My ex had turned the corner into the dark night, an image I still have engrained in my memory. As if his absence was now my friend's cousin's permission, he placed his hand between my thighs, kissing me. With my ex's words ringing in my ears like a melodramatic and foreboding moment in a movie, and with my own moral compass ticking, I said adamantly, “NO!” Pushing him away, I said, “STOP IT!” But he kept grabbing, kept shoving his dirty fingers, smiling. That smile I have engrained in my system, too. I pushed his hand away again, “Enough!” But he pushed further.

Before we all piled into the car I told my friend. Told her I was uncomfortable and that her cousin apparently did not know the definition of “No.” I know his English may not have been great, but “NO” is universal. She said, “No,” too. She said, “No, he wouldn’t do that!” And just like me, shoved the situation off of her.  She made other excuses for him that I cannot remember, which is for the best because I imagine they would be pretty painful.

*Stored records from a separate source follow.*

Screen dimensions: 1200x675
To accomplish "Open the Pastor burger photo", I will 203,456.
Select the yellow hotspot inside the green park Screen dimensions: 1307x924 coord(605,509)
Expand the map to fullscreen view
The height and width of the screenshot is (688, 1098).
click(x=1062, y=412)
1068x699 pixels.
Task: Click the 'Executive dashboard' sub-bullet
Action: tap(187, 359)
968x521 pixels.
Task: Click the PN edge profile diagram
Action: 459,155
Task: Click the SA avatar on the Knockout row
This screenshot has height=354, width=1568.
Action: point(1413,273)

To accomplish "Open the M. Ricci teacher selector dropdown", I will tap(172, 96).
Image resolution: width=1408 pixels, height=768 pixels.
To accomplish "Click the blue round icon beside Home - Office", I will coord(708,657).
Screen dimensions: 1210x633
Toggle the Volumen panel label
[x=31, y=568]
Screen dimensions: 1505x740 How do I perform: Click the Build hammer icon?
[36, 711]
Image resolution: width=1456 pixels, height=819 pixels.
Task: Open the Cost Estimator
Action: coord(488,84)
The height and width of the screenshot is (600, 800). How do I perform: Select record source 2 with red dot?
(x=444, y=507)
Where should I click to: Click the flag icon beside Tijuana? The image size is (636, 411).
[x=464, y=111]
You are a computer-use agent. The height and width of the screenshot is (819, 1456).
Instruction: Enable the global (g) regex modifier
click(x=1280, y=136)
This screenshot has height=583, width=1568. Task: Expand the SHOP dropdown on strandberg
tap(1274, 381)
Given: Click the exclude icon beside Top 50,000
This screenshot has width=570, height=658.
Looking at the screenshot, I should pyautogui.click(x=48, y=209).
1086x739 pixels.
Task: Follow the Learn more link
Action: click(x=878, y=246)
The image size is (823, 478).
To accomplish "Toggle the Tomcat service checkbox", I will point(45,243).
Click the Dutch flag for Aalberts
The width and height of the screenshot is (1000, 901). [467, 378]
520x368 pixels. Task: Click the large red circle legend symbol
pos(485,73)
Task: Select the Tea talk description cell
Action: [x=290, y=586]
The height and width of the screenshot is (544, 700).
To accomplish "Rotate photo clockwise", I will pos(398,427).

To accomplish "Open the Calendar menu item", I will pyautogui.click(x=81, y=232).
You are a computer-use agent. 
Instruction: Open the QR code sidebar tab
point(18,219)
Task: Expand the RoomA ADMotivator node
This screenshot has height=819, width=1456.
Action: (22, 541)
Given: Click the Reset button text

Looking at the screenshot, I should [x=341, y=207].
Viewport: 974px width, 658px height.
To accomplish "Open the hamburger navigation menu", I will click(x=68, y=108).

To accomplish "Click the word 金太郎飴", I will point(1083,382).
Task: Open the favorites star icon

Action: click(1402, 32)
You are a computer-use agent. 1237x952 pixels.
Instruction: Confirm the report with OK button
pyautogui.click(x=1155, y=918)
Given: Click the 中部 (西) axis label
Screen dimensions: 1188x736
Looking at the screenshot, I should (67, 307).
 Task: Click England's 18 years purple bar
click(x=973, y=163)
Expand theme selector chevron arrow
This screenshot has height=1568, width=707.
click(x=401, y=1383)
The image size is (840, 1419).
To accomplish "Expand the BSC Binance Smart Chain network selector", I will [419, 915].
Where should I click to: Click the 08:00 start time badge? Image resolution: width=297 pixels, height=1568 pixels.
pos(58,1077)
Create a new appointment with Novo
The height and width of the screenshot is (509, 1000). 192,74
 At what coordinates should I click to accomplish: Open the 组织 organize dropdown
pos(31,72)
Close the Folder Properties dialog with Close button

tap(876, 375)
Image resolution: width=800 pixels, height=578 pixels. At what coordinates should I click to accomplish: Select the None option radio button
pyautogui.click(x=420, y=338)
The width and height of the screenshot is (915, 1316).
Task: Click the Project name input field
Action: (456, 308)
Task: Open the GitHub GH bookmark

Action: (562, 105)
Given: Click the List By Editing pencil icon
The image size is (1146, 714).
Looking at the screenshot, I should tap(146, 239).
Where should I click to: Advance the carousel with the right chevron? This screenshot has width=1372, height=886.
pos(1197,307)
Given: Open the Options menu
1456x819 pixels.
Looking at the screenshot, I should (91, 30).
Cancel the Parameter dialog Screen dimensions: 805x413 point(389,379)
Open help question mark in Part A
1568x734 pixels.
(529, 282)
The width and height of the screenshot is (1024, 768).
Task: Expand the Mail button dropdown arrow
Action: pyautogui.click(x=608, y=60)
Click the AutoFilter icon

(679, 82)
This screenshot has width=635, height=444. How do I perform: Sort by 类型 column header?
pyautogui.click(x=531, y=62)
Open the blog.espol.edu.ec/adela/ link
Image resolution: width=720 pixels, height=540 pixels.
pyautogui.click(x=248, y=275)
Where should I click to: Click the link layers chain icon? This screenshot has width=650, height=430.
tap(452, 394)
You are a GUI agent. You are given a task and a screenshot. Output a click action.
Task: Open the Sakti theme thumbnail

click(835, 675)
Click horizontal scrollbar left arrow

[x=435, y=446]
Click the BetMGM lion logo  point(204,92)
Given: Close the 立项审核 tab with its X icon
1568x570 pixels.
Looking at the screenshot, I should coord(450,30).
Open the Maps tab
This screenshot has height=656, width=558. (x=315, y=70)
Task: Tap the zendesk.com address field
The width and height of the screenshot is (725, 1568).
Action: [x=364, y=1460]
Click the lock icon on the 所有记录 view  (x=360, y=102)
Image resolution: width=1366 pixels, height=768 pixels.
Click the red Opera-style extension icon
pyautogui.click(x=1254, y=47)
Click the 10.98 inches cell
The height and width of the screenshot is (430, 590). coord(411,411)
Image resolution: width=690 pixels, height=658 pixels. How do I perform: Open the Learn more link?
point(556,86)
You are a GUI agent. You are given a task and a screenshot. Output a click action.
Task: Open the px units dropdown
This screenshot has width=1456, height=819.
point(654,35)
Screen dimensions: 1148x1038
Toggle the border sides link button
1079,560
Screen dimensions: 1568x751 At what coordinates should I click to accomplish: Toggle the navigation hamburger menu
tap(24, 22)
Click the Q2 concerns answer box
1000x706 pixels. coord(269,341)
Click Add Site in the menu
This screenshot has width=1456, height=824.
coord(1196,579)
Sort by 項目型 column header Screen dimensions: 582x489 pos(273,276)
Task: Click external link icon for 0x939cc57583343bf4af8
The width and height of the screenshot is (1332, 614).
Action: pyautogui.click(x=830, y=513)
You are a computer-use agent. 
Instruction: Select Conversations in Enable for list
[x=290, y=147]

The cousin sat in the passenger seat and I was directly behind him. All the way home, his hands were inside me. The whole time.

We stopped at a diner on the way back home. The cousin sat next to me in a booth opposite my friend and her boyfriend. And his fingers were inside me the whole time.

I remember feeling filthy the night I lost my virginity, because I had not realized I had and could not understand the lack of gratification from the build-up. After this, I felt numb. Numb enough that I did not even realize till much later that this was sexual abuse. And I was mad at myself for not saying “No” more definitively to Swamp Thing—even though I pushed away—mainly because of my ex's harsh and hurt reaction. A reaction that should have been harsh and hurt for my benefit not against me.

And I think my delay in the realization of this harassment was also because of my ex. In a good way though. Because I had a happy distraction for a few months, so could not properly process these occurrences for what they really were.

And I said, “No” to her cousin. Said it over and over. I pushed his hand away at the diner, probably looked at the waitress with pleading and wet eyes, which were most likely shrugged off as a horny drunk teenage girl, but he kept replacing his hand there like an arm being placed around a girl’s shoulder to keep her warm. But I did not feel warm.

This only made me dizzy.

This is why I never told my ex. How would he have reacted? He would have been pissed! But would it have been for the right reasons? Would he have been mad because another man(-child) did not hear the two simple letters escaping my lips? Would he have been mad at this person for not understanding the act of my pushing his arm away from and off of me? Or would he have been mad at me for not doing more? For me not defending myself more?

But I said, “No.” I pushed his hand away on several occasions. I spoke up to the one person who could be my ally in that moment. I did everything a victim should. And it did not prevent it from happening.

So I speak up now. Hoping maybe this could heal me, and help me heal others.


I speak up now for solidarity. Because, me too.